The MOSFET that drives the high current stuff is good for 60A at 55 volts, but it needs a heat sink to drive 360 watts. It had cooked itself (shorted) besides damaging the circuit board a bit. I only had P channel MOSFETs sitting around. So I stole one from the unused fan control channel next door, then cut down an old 386 heat sink and attached it with Arctic Silver heat sink compound (and an M3 screw). See photo. OK, it's probably a bit much but I was nervous. I think I may get some more reasonable, proper TO-220 heat sinks for it.

With that in place I resumed testing carefully and all was well. The heat sink only got marginally warm. All was good.

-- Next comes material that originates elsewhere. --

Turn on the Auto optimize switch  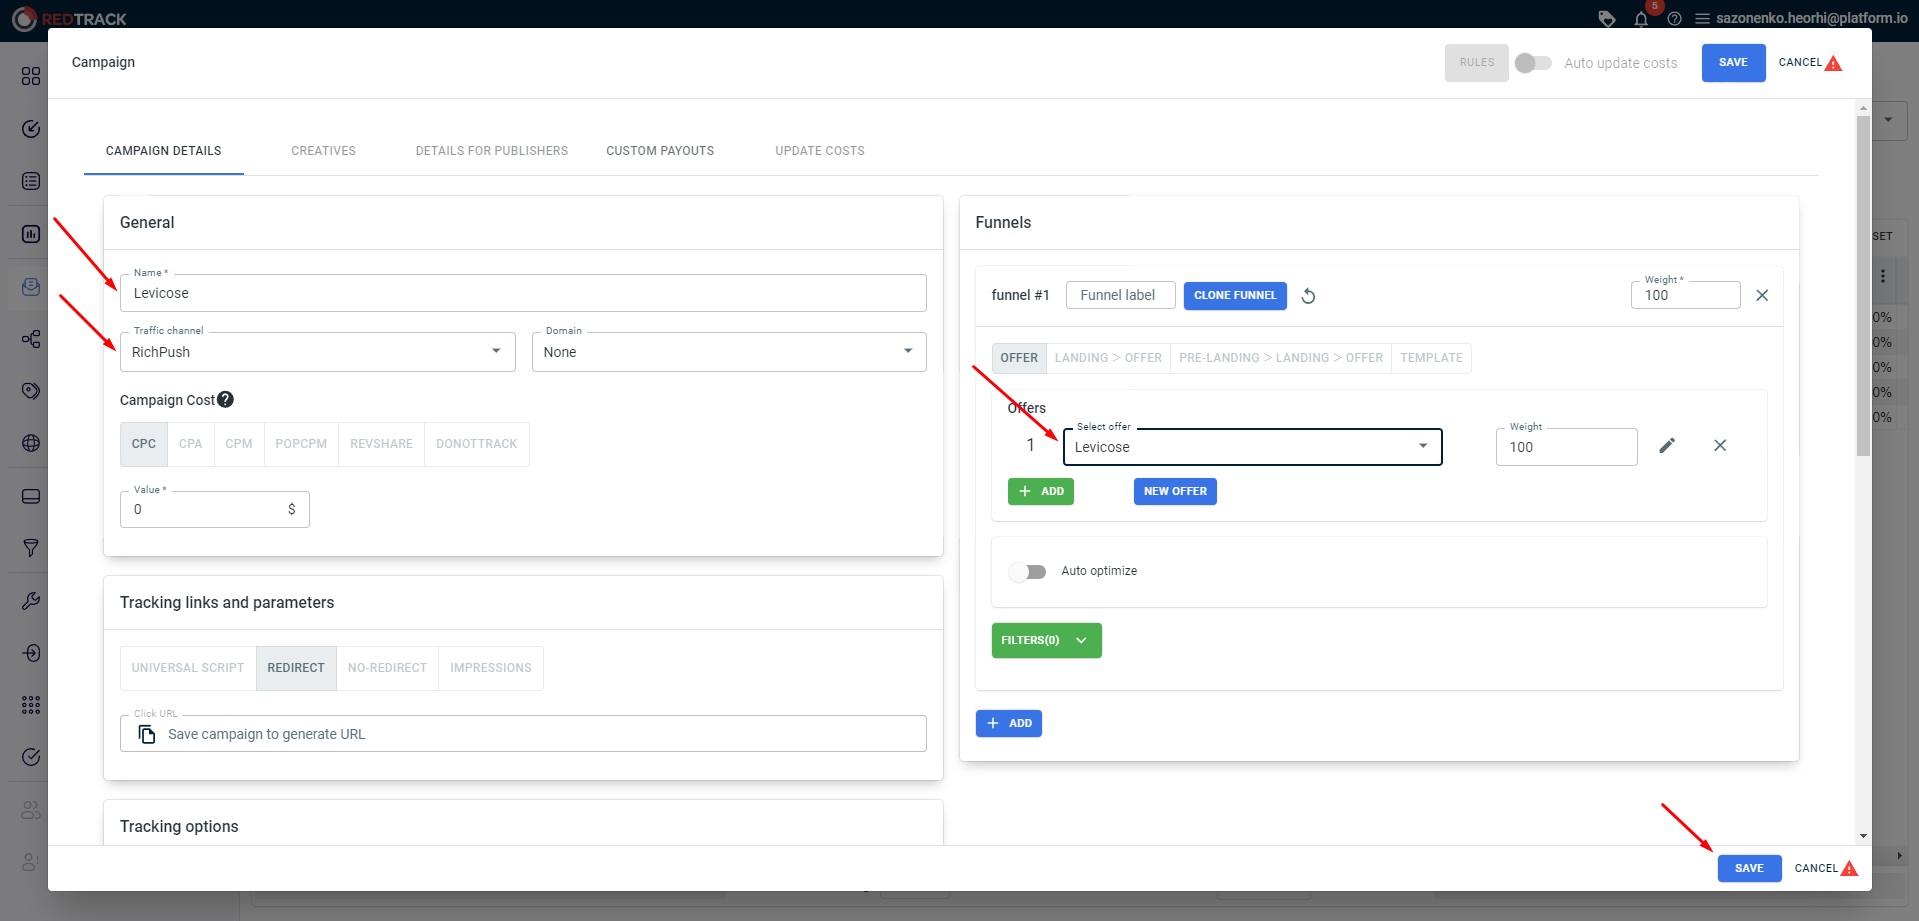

For 10 minutes. Then the glass cracked. Thin window glass does not like this kind of heat. The guys on the IRC channel say that 3.5mm glass from Lowes works great and costs < $4 so I'll get that tomorrow.

Documenting this all here because I want to put it all on the Wiki once I make all possible mistakes :)

  • Todd Johnson - Nice rescue!
  • John Ridley - A quick trip to ebay and I have a handful of MOSFETs and TO-220 heat sinks coming. < $10 for the lot, and what the heck, high current MOSFETs are just handy things to have.
  • Todd Johnson - I saw these at American Science a while ago. Glass sheets rated to 1400F! These sure aren't going to crack on you.
    You could probably cut it to size with a tile saw.
  • John Ridley - Yeah that's oven glass. And it's perfect, I'll have to get some and see if I can cut it. I will try just scoring as normal since it's not tempered it may work. If so it's a hell of a find, thanks. If not I wonder if an abrasive wheel on a dremel would do to score it then snap it.
    If I have to buy a tile saw to cut the glass then it's not such a good deal :)
  • John Ridley - Thanks, got some ordered. Even if the stuff I got today works (best I could find is "double strength" or twice the thickness I already had) I'll switch to this. Heck, I could probably cut them to the right size and sell them.
  • John Ridley - I finally found some info online that indicated the stuff can be cut. It's the same as pyroceram, just a different trademark. The post I read said it's incredibly tough stuff but it will yield to a standard carbide blade cutter. It even said it could be ground with a stone or sandpaper.
    I got four sheets anyway - if it proves workable I may try drilling holes.
  • Todd Johnson - I'll bet at least one of our Eastern Michigan friends has a little diamond tile saw.
    Or if you bought one from Harbor Freight for $65 you could make that back by selling high temp glass print beds. ;-)
  • Todd Johnson - On sale, even:
  • John Ridley - +Todd Johnson You just tryin' to spend my money for me ain't ya?
    OK, I'll try scoring and breaking, if that doesn't work I'll go pick one of those up. Then I'll need to come up with a tile project to justify it...
  • dermot dobson - Even with the new glass, is it worth while ramping the temperature up in a controlled manner? Single-sided heating is probably going to impose differential stresses that you could best do without.
  • John Ridley - It's possible but the new glass should be capable of withstanding anything this can put out. It's commonly used on wood stoves where there are flames on one side and cool air on the other. I have four sheets so we'll see how it does.
  • Todd Johnson - I suspect this material has a low enough expansion coefficient that your "40 seconds to 100C" heater can't hurt it.
    As you say, you have enough pieces to play with.